▶ **TEXT**:

Here, we present the identification of direct target genes of the SRC-3 coactivator through a recently developed approach that employs sequencing and mapping of genomic DNA fragments obtained by SRC-3 ChIP assays. Although microarrays have been widely used to identify mRNAs that are influenced by a perturbation of interest (e.g., hormonal stimulation, knockout of a specific gene), there are limitations to this approach. First, detection depends on mRNA expression levels that must be sufficient for detection. Moreover, mRNA levels can be influenced by factors other than those controlling their synthesis (i.e., heterogeneous nuclear RNA processing or altered mRNA stability). Secondly, microarray approaches do not distinguish between direct or indirect target genes, and additional experimentation involving protein synthesis inhibitors or “ChIP scanning” (37) is required to make this determination. Third, microarray approaches are inherently biased because only the expression of preselected targets can be determined. Finally, once target genes have been identified, extensive effort is required to analyze potential promoter sequences for binding sites for the trans-acting factors suspected to be involved in regulation. Typically, only 2–3 kb of upstream sequence is examined, so that regulatory elements located further upstream, within, or downstream of the target gene are likely to be missed. Moreover, this analysis is not possible for regulatory molecules such as coactivators that do not bind directly to DNA.

In contrast, our approach of ChIP in combination with sequencing and mapping of isolated genomic DNAs provides a method for detecting direct target genes that does not depend on mRNA expression. Moreover, the isolated DNA tags are mapped against the entire human genome instead of against preselected sequences. This approach contrasts with a recent report on the use of ChIP in combination with promoter microarrays to identify target genes of the C/EBPβ transcription factor (38). In addition, unbiased location of the coactivator interaction sites can be determined within fairly small regions. Indeed, our data suggest that SRC-3-interaction sites can be located large distances upstream from, within, or even downstream of their associated genes. Finally, in comparison to a microarray approach that requires altering SRC-3 expression, this methodology allows the identification of SRC-3-target genes in cells without perturbing endogenous SRC-3 expression. This ability reduces the likelihood of identifying false positives related to coactivator overexpression or of missing target genes because of the compensatory function of other members of the SRC family under depletion conditions.

Analyses of gene transcription patterns suggest that E2-stimulated interaction of SRC-3 and ERα with genomic fragments is associated with diverse effects on pol II recruitment (i.e., increased, decreased, and no change in binding). It should be noted that our binding analyses detected both nonphosphorylated and phosphorylated forms of pol II and were performed after 2 h of E2 or ICI treatment, and different time points could yield different results. In addition, it is still important to verify changes in mRNA expression, especially for several of the recently discovered sites where it is not clear which (if any) mRNA is regulated.

▶ **DATA RECORDS**:
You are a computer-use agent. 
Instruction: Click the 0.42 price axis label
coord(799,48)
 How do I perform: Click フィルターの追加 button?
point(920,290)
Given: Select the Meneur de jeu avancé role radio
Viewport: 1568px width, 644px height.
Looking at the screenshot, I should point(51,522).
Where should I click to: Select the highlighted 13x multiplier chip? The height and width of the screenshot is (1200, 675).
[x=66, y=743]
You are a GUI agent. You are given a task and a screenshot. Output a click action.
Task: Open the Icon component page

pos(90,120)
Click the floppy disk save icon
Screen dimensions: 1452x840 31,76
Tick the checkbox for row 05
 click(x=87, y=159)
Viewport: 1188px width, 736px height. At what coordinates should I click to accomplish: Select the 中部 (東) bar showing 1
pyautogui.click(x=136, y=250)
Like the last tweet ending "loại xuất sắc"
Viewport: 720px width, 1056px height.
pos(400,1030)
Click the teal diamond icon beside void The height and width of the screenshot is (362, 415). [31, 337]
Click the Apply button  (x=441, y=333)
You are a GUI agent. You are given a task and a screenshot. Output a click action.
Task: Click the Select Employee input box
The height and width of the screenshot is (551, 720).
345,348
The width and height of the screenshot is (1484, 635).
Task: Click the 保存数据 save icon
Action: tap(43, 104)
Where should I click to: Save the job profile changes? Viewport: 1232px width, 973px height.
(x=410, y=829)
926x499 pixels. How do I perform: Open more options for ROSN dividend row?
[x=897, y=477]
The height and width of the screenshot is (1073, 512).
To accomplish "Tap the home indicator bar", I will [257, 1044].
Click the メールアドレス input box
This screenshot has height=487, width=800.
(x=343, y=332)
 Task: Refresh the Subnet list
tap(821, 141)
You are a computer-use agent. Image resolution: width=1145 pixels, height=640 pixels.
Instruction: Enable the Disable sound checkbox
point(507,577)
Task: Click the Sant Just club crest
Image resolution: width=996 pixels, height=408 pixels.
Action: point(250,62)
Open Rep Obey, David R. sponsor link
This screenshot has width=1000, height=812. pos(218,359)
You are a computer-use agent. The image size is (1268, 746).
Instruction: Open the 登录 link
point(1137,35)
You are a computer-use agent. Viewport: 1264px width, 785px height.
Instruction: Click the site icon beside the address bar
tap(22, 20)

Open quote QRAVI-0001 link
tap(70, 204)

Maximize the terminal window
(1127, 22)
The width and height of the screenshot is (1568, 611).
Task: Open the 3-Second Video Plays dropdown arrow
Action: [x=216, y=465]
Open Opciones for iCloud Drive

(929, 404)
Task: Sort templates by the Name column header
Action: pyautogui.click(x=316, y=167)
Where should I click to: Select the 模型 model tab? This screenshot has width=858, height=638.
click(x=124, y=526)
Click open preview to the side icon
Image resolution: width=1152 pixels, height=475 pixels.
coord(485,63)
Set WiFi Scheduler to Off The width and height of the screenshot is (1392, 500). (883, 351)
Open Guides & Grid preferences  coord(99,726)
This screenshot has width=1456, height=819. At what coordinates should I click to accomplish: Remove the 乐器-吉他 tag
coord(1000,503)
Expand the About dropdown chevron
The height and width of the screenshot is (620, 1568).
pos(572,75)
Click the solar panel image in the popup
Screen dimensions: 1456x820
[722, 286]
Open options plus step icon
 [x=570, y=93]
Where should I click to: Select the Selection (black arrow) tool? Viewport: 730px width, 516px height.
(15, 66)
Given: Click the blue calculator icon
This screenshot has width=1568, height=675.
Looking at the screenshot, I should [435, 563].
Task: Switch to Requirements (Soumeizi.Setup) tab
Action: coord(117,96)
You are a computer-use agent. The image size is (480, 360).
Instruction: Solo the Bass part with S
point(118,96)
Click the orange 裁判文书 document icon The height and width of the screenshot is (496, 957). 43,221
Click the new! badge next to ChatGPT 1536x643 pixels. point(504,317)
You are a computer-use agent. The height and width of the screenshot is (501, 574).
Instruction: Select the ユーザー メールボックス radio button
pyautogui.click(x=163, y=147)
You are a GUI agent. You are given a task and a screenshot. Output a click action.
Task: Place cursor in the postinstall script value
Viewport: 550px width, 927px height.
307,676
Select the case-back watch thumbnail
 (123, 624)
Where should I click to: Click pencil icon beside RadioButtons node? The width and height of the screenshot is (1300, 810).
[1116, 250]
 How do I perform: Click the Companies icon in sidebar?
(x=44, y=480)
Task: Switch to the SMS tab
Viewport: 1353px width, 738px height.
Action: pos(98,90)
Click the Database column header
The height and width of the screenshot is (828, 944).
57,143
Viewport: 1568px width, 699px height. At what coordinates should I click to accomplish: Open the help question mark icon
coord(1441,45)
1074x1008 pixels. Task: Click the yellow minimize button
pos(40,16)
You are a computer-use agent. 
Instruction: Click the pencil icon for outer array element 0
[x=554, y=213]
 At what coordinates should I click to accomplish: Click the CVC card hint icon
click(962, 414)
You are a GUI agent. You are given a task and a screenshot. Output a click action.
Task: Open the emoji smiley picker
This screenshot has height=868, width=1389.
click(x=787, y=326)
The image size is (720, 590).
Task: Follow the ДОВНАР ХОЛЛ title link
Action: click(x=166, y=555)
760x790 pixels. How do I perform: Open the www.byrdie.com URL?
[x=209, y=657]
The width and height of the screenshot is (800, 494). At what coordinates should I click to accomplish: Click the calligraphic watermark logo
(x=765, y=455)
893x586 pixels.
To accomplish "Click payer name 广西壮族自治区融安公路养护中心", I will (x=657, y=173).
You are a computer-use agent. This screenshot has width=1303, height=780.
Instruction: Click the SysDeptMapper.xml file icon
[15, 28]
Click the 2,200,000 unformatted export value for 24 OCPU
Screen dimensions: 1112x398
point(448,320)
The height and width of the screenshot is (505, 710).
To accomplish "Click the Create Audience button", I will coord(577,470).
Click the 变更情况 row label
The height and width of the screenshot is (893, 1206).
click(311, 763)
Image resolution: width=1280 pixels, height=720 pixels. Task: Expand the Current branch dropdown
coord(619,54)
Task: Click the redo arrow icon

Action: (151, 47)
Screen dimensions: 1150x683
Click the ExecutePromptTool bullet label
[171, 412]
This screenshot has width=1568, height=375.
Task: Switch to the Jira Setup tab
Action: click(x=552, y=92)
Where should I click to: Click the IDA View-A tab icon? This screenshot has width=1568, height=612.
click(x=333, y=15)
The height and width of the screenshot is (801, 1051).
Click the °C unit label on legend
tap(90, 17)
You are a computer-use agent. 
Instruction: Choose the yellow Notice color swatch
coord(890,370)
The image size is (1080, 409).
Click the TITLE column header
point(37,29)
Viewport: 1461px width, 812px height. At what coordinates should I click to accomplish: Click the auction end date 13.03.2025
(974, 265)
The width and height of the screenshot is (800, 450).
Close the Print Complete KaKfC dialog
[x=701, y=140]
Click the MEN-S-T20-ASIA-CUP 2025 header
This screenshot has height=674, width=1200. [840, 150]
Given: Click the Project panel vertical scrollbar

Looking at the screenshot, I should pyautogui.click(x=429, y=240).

▶ **REQUIREMENT 1**: Check each statement against the text on finding SRC-3 target genes, answering yes or no and quoting the words that decide it: (a) Promoter analyses of target genes usually examine only 2–3 kb of upstream sequence. (b) The ChIP-based method requires changing the cells' own SRC-3 expression. (c) The binding analyses were done after 2 h of E2 or ICI treatment.
▶ **REQUIREMENT 2**: Write the next part of the text on finding SRC-3 target genes, starting after its last sentence.
The material between the text and this point stands apart from it.

▶ **TASK RESULT 1**:
(a) Yes: "Typically, only 2–3 kb of upstream sequence is examined"
(b) No: "this methodology allows the identification of SRC-3-target genes in cells without perturbing endogenous SRC-3 expression"
(c) Yes: "were performed after 2 h of E2 or ICI treatment"

▶ **TASK RESULT 2**:
Based on the association of SRC-3, ERα, and pol II with DNA fragments in proximity to known genes, we verified that FER1L3, a gene predicted to encode a transmembrane protein (39), PARD6B (see below), and an unnamed gene represented by the EST BU624419, are E2-sensitive target genes. We also confirmed the regulation of IER3 (also known as IEX3), a gene involved in regulating apoptosis and cell cycle progression (4042), by E2/ER. It is interesting to note that the association of ERα and SRC-3 with the CACNA2D3 gene and the locus associated with the BG250131 mRNA showed decreased pol II binding, suggesting that ERα and its SRC-3 coactivator may be involved in negative regulation of transcription. The E2-stimulated association of ERα, SRC-3, and pol II with Clust2–36, Clust10–9, and Clust6–7 indicates that responsive genes residing near or within these clusters remain to be identified. Likewise, sites located more than 10 kb inside of genes may in fact regulate hitherto unknown genes nested within. For example, the DSCAM site, which is located 467 kb from the DSCAM 5′ end, is also 3 kb upstream of an unnamed mRNA, AF401032, inside DSCAM. It should also be noted that 157 of the ≈600 genes identified by single-tag alignments mapping -10 to +5 kb relative to gene transcription start sites were also present on the list generated by a computer search for genes with an ERE located within the same 15-kb region (20). It is highly likely that additional sequencing of SRC-3-immunoprecipitated DNA tags would increase the number of clusters and, therefore, the number of target genes available for future study.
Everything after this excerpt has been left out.